### O QUE SE PEDE
De acordo com o texto extraído, qual dispositivo do CPC-1973 previa que o acordo homologado pelo juízo formaria título executivo?

O apelo por métodos consensuais de solução de controvérsia já se fazia presente na redação original do Código de Processo Civil de 1973 (CPC-1973), que estabelecia no inciso IV do artigo 125 o dever de o juízo tentar, a qualquer tempo, conciliar as partes. Ao menos quanto aos "direitos patrimoniais de caráter privado" (artigo 448), no sistema do código atualmente revogado, a instrução e a solução jurisdicional não se poderiam dar sem que o juízo buscasse a conciliação das partes; havendo acordo, caberia ao juízo homologá-lo dando ensejo à formação de título executivo (artigo 584, II).

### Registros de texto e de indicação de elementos

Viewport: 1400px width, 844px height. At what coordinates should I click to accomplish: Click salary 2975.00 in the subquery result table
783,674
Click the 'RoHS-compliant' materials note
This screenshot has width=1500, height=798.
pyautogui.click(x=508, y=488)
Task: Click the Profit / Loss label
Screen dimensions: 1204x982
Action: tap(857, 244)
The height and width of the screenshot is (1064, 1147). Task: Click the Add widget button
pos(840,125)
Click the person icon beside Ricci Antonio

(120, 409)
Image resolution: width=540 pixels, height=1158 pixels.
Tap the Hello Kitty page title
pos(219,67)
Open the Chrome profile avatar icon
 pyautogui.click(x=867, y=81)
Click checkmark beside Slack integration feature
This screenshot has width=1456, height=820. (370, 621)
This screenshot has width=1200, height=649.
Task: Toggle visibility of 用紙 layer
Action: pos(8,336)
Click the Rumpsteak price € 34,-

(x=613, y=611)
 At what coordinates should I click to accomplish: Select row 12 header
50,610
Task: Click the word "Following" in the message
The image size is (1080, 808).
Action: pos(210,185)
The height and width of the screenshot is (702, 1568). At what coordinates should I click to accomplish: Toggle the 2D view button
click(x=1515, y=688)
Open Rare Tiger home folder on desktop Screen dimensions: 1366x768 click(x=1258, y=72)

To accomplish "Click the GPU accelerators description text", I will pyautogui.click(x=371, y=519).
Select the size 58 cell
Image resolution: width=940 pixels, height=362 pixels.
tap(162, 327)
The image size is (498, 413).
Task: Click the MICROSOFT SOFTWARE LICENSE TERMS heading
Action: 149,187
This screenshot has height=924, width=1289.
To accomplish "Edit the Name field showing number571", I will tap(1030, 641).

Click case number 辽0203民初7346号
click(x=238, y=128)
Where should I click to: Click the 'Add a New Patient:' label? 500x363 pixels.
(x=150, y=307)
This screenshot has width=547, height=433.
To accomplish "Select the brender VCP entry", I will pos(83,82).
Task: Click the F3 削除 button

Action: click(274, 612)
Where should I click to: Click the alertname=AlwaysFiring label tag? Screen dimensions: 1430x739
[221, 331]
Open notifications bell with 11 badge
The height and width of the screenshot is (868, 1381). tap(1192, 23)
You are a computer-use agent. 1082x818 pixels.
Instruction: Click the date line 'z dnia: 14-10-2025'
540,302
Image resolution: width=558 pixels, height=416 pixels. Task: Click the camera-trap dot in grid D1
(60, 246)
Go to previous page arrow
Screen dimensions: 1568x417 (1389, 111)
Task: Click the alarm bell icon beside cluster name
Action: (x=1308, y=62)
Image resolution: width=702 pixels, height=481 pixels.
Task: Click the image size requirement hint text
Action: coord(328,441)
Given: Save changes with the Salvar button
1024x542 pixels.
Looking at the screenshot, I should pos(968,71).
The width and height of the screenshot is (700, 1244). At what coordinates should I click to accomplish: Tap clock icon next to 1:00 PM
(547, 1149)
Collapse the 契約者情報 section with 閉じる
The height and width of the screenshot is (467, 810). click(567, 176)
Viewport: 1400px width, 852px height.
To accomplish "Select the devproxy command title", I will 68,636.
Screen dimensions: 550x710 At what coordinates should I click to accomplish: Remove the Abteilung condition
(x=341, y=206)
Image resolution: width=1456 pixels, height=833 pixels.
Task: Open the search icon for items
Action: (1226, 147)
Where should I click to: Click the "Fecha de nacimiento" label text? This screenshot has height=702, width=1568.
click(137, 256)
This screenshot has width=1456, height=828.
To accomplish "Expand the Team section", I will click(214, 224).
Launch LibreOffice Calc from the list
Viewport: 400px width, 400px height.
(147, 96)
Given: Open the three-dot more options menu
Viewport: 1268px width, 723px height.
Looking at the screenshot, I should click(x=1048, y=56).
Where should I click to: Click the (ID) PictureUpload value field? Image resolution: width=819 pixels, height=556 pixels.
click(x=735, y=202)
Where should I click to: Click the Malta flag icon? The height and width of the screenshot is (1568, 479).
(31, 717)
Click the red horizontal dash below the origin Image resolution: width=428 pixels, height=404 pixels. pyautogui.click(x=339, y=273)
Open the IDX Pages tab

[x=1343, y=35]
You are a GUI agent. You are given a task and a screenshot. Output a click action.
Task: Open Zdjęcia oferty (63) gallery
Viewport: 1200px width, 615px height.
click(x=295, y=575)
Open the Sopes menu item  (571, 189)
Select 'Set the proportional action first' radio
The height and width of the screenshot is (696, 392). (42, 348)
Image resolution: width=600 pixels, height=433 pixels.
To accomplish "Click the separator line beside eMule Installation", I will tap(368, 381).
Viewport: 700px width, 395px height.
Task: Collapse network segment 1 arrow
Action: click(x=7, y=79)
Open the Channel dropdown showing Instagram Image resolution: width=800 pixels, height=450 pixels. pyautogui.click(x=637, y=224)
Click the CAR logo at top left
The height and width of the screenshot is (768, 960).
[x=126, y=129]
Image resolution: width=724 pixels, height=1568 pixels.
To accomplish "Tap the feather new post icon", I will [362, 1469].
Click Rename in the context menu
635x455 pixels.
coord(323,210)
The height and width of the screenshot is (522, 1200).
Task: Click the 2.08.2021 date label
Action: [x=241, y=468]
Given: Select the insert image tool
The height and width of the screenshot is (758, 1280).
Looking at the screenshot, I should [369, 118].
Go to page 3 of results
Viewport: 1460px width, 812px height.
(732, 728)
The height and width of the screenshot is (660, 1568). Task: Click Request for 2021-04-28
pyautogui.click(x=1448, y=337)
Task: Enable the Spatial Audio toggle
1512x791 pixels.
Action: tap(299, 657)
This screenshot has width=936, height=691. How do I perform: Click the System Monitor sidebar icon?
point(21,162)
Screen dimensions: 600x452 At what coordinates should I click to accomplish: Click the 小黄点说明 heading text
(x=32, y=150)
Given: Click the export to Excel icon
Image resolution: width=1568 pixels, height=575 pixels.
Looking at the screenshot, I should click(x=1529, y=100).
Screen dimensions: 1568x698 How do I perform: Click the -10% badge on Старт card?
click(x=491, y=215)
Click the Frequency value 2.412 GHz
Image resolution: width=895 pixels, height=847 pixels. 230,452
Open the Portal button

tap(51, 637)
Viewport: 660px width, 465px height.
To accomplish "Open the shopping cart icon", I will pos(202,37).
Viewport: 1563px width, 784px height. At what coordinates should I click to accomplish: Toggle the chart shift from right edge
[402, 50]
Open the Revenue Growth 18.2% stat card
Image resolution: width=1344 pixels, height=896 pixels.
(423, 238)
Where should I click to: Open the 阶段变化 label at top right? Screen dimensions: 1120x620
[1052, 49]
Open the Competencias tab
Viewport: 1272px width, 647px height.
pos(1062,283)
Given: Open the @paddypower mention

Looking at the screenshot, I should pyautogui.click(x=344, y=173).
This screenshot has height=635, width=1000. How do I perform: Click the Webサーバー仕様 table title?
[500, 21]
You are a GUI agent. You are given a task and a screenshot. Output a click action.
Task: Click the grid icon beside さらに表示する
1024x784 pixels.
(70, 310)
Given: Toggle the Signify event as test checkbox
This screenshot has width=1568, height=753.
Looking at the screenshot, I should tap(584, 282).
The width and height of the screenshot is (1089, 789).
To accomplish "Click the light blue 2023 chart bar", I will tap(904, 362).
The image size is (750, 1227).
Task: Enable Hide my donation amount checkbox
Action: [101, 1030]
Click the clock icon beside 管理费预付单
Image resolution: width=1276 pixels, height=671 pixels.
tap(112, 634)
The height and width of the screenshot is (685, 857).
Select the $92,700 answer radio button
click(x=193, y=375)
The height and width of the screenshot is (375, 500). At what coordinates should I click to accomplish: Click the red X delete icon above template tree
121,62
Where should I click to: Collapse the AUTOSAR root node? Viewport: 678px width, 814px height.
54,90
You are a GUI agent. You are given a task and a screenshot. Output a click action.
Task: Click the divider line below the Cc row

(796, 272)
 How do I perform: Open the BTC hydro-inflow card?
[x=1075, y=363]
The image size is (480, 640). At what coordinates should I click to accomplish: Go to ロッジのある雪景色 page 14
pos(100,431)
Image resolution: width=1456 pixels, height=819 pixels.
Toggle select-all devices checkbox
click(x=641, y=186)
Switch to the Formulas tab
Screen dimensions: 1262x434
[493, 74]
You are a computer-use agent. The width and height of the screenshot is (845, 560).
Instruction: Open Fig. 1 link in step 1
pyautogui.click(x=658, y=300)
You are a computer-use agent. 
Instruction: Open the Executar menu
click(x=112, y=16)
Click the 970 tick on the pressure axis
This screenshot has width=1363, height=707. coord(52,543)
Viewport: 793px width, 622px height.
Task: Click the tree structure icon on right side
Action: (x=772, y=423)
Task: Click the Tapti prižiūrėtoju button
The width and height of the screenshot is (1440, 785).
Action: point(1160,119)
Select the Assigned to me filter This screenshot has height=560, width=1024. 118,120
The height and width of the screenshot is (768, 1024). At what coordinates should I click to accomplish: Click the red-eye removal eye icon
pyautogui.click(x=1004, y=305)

### RESPOSTA À TAREFA
O artigo 584, inciso II.